Kevin has no connection to the main family until Neil gives him one. He always has been and had the events of the series not taken place, always would be connected to the second branch. Yes, Riko “owned” him, but even Riko is small potatoes to the main family and they kill him relatively easily all things considered.
And Jean has said himself how insignificant his family was to the Moriyamas. How easily their debt was paid with their child. He’s more main branch than Kevin, even considering that, but he’s always been insignificant collateral damage and he knows it.

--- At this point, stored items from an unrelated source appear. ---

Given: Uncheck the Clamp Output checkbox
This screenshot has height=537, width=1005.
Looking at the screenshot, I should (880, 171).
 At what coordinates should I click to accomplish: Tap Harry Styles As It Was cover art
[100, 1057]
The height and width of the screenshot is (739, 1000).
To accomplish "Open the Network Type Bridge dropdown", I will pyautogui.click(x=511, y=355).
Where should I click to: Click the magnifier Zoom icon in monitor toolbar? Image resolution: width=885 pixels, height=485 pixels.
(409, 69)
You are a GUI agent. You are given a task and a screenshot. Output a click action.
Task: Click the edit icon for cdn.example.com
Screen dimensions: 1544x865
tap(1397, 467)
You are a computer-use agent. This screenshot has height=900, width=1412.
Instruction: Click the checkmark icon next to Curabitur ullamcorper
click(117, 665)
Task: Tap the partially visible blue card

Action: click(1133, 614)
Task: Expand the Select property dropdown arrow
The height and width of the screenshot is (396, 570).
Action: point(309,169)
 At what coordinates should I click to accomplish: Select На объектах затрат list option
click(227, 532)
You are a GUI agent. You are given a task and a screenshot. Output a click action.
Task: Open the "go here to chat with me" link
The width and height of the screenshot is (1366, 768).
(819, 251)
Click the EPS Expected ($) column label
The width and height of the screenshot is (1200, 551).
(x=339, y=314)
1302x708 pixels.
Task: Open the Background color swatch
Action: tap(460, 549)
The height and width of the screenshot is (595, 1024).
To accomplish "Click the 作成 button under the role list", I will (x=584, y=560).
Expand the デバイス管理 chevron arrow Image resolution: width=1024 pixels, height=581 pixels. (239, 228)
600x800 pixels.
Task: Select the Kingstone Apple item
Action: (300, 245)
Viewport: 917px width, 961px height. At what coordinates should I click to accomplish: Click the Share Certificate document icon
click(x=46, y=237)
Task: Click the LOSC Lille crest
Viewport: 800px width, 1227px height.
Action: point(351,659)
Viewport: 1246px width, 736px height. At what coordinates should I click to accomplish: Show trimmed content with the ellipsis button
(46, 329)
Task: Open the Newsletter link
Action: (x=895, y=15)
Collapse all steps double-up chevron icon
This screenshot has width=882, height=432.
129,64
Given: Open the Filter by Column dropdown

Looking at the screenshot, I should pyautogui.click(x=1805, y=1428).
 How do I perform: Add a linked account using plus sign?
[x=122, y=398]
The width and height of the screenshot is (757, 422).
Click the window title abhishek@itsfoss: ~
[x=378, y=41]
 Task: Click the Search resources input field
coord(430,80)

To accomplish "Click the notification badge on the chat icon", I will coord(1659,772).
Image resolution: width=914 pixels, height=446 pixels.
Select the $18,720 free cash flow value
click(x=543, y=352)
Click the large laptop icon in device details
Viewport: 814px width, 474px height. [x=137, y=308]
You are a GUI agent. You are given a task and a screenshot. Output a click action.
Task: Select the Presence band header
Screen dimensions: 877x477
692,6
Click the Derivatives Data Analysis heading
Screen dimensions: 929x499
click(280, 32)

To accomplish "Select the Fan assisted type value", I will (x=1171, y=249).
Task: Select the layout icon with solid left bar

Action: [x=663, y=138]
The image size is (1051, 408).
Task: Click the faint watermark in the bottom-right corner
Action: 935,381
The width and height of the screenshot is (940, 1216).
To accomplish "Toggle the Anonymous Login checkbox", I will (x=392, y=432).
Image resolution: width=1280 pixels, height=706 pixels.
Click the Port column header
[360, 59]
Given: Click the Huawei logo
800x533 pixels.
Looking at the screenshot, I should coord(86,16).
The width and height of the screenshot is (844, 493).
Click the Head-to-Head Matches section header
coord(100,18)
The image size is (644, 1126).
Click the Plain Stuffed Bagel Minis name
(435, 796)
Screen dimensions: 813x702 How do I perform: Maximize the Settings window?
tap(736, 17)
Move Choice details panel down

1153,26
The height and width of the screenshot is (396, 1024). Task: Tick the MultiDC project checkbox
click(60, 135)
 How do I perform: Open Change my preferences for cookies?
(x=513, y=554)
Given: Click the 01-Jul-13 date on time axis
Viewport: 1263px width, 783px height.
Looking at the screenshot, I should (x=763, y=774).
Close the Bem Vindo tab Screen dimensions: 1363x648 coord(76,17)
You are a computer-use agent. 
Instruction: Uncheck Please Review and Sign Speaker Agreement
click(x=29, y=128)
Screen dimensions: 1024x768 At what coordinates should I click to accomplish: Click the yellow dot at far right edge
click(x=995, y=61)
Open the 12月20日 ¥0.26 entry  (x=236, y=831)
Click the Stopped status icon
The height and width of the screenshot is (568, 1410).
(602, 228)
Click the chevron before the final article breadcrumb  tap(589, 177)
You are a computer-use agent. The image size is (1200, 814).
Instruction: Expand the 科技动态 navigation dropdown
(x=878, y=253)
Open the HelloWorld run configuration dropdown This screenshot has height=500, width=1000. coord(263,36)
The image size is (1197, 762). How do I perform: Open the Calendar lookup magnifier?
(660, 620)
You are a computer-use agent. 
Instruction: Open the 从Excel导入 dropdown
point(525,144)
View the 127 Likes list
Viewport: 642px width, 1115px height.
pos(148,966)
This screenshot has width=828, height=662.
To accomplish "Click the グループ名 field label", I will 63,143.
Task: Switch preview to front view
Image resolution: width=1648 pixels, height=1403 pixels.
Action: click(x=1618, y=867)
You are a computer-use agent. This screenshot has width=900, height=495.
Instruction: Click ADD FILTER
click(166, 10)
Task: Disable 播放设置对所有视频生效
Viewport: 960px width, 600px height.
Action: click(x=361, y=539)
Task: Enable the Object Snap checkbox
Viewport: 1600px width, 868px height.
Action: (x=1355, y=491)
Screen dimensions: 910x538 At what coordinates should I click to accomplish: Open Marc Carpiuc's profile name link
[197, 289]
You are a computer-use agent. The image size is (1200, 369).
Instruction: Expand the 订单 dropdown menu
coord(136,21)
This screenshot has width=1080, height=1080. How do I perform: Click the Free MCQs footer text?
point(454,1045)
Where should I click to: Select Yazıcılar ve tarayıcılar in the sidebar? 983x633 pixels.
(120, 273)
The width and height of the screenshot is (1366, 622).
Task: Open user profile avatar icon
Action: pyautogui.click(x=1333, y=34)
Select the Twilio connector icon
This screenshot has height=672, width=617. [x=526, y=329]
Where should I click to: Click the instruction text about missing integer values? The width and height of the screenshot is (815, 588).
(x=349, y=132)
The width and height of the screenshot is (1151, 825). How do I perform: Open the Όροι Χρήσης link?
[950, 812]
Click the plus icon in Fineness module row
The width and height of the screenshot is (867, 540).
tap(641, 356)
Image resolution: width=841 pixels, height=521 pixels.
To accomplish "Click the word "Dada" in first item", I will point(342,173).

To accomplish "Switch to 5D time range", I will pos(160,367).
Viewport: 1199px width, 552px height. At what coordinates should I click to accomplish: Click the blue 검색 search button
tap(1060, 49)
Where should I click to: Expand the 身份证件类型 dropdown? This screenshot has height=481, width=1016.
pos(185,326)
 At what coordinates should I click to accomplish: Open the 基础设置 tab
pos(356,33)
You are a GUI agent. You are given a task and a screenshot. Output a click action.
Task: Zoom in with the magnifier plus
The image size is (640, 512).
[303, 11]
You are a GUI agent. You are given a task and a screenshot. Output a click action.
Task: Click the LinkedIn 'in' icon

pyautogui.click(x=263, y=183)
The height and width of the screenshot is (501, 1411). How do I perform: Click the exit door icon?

But Neil. Neil was supposed to be given to Tetsuji because the Butcher was never supposed to have a son. Because the Butcher having an heir is an actual threat to the Moriyamas. Because Nathan was a big deal. Nathan basically did their bidding in return for a wide swathe of power of his own, with the knowledge that it was all because of and for the Moriyamas and it would return to the Moriyamas upon his death. Nathan having a son to inherit that power is the only actual threat any of the characters in All For The Game have to the Moriyamas.
And we see it when Stuart invades Nathan’s house. I’m sure Stuart wanted to do that years before but couldn’t while Kengo was in charge and he had to wait until Kengo was about to die and Ichirou was about to take over. It took Ichirou deciding that it wasn’t worth risking Stuart’s power against him, especially considering the FBI involvement and that Nathan had made all his deals with Kengo rather than him so who knows where that power would actually end up with both of them dead. Stuart and Neil could have pulled that ring of power to them rather than the Feds if Ichirou hadn’t made a deal with them.
And now Neil is a product of both of those incredibly powerful families: the Hatfords and the Moriyama’s main branch’s attack dog. Kevin’s mom’s relationship to Tetsuji and Jean’s parent’s debt means nothing compared to that. So interesting.
Neil’s deal is less about the money he owes the Moriyamas and more about the criminal power he could accumulate if wanted to move against the Moriyamas. But Kevin’s and Jean’s deal are all about the money.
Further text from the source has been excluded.